Highways and office parks have almost overwhelmed the Charles River, yet its picturesque charm remains. Time and intention have placed the Charles largely out of sight and mind, hidden in Wellesley’s back yards and office parks. In Weston, in what once were pasturelands now put to use as a golf course, the river maintains a better purchase before disappearing under Route 128, again, and ducking around a bend into Newton.

But rivers, even forgotten ones, are timeless. They endure. Henry David Thoreau knew this. In resonant phrases jotted in the mid-19th century, he espoused their unrivaled beauty and enduring value. His words still resonate, as timeless as the New England landscape:

“There is something in the scenery of a broad river equivalent to culture and civilization … A river is superior to a lake in its liberating influence. It has motion and indefinite length. A river touching the back of a town is like a wing. It may be unused as yet, but ready to waft it over the world. With its rapid current it is a slightly fluttering wing. River towns are winged towns.”

These days the “fluttering”of the Charles River is slight indeed, at least in its first appearance in Wellesley along the western border of the town. There the Charles, notorious for its serpentine wanderings, fades quietly into other communities as it flows placidly toward Needham and Dover.

Out of sight
Unexpectedly, the Charles reappears miles away to the east at the opposite end of town, overwhelmed by highways and bridges, but filled with surprises and rare rewards for those who know where and how to look. Father Skehan of the Weston Observatory offers a brief geology lesson: “The Charles is basically the remnant of the runoff from a glacier—melt water extending arc-like around an ice sheet which began a slow retreat from the Boston area about 11,000 years ago. It left behind a shallow outflow that the local Indians, who moved into town soon thereafter, called Quinobequin, or “river that turns in upon itself.”
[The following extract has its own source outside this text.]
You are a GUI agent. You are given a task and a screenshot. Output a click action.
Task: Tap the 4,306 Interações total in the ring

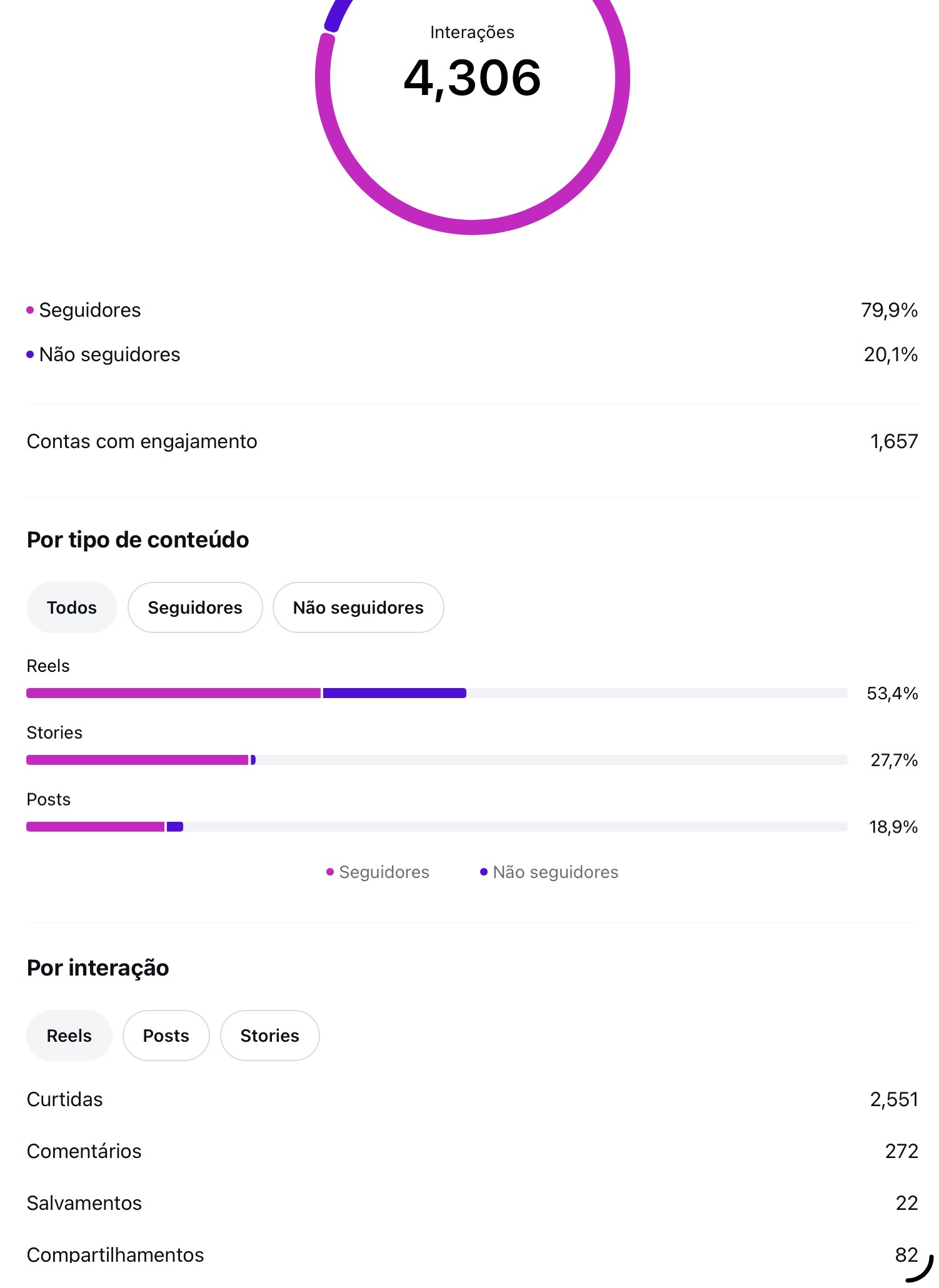(x=472, y=77)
The meager presence of the Charles in Wellesley, the study of local geology aside, stems from matters of property rights, which our ancestors pursued well into the later 19th century with all the competitive energy and pride of possession they could muster. In separating itself from Needham in 1881, Wellesley won much, but not all; the river was kept out of the bargain.

Dramatic reappearance
Next to a quaint, little stone shed (some say it is the last remnant of the Boston to Worcester stage coach line supplanted by the railway in the early 19th century), the Charles surges back into Wellesley at Hemlock Gorge before plunging over a horse shoe-shaped dam and disappearing under Route 9.
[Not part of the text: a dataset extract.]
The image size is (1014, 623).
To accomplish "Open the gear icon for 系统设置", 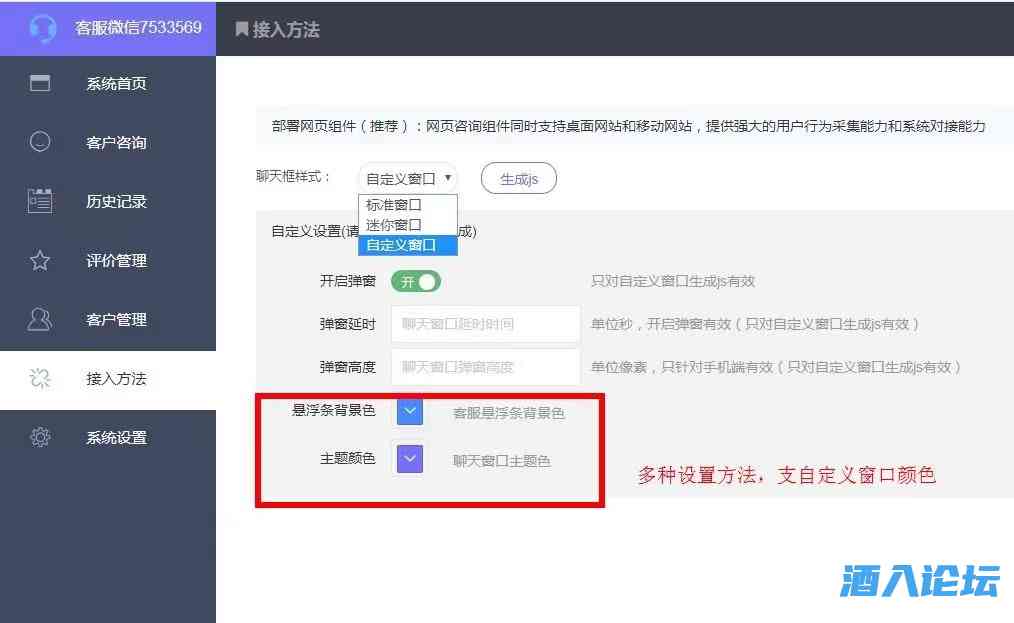I will point(38,438).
Momentarily it appears a hundred yards to the north on the other side of the highway, beginning a one-mile traverse along a course masked by office parks and well-treed riverbanks. Residents of River Ridge Road in Wellesley can see this section of the Charles in winter as they look east across Route 128. Earlier in the year, there are other sources of color here. Mass Audubon staff ornithologist Simon Perkins expands on them: “By mid-May in spring migration time, the sky’s the limit along that section of the Charles, including Canada geese and mallards on the open water. On any given day you might see 50 other species, including wood warblers, scarlet tanagers, Baltimore orioles (which nest along the river), and more common species like black-capped chickadees (the state bird), blue jays and the ever-present American crow.”
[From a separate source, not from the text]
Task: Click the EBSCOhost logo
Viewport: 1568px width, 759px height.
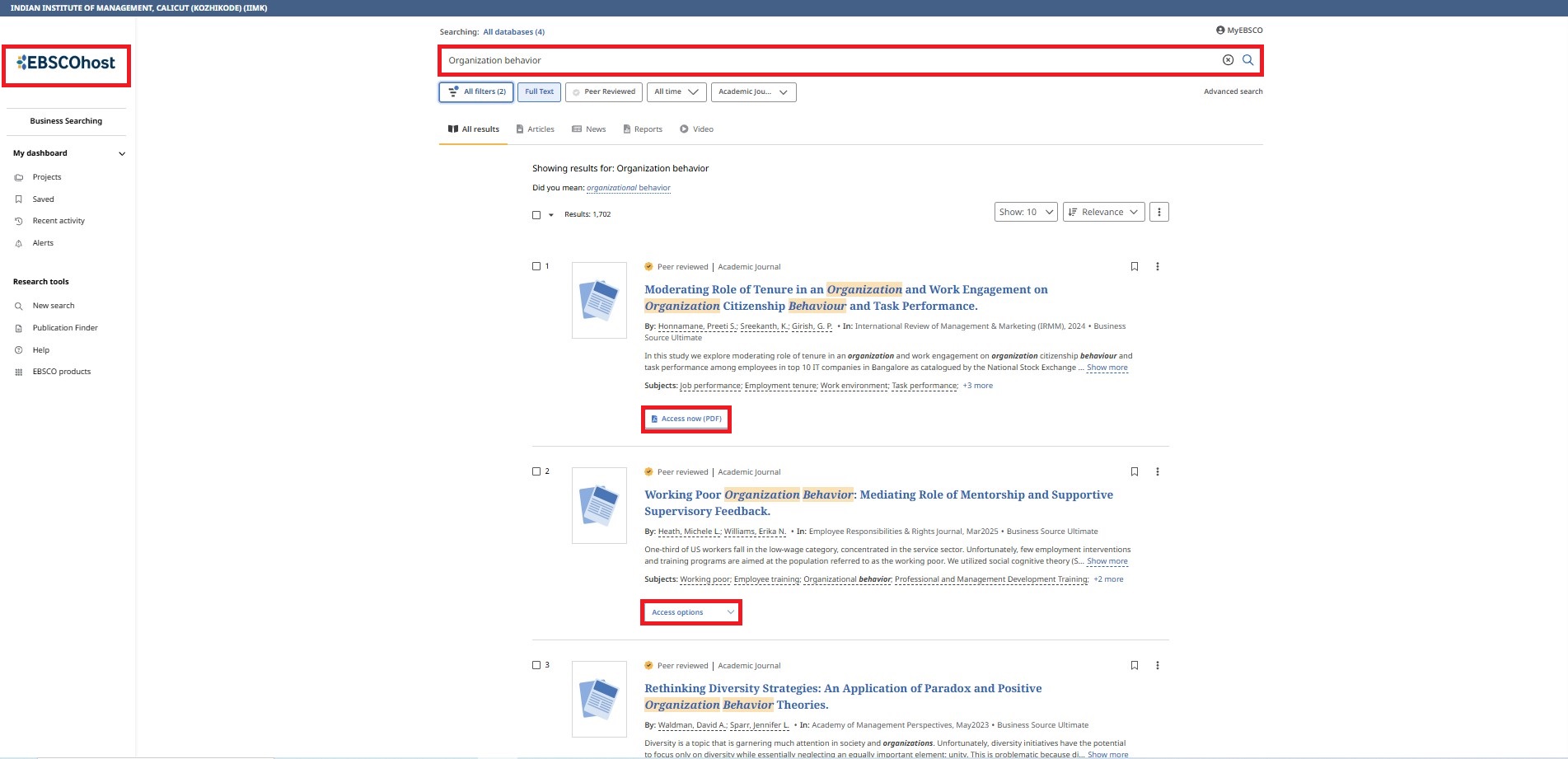Action: tap(66, 63)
“Great blue herons can appear at any time of year and in summer black-crowned night herons fly up the river from their rookeries on the Boston Harbor islands, using the Charles as a route along which to fish,” Perkins adds.

Soon, most species will head south or for more sheltered local quarters, but for now they revel in a feast of duckweed and summer-fattened fish.

This short, hidden passage of the river holds culinary pleasures for humans, too, according to Weston native Russ Cohen, an expert wild food forager and a river advocate employed by the state.

Found food
Years ago, as a student at Weston High School, Cohen first made a meal for himself from food found in the woods. His interest stemmed from a course called “Edible Botany,” and he has been rummaging around in the wild for nature’s bounty ever since.

“The Number One species I tell people to look for along the upper Charles is Japanese knotweed, a first cousin of rhubarb that looks like nothing so much as bamboo,” he says. “Cut and peeled right where it grows, it tastes vaguely like a Granny Smith apple.”

The progress of the river but a mile to the north finds the Charles making an abrupt turn before leaping with a lusty roar over Cordingly Falls. In the sharp light of a fall morning the cataract fragments into a myriad of glistening jewels. Here, as Wellesley historian Beth Hinchliffe informs us, the town’s industrial center once stood. “Saw mills, grist mills, silk and paper mills—all were present at Lower Falls,” she says.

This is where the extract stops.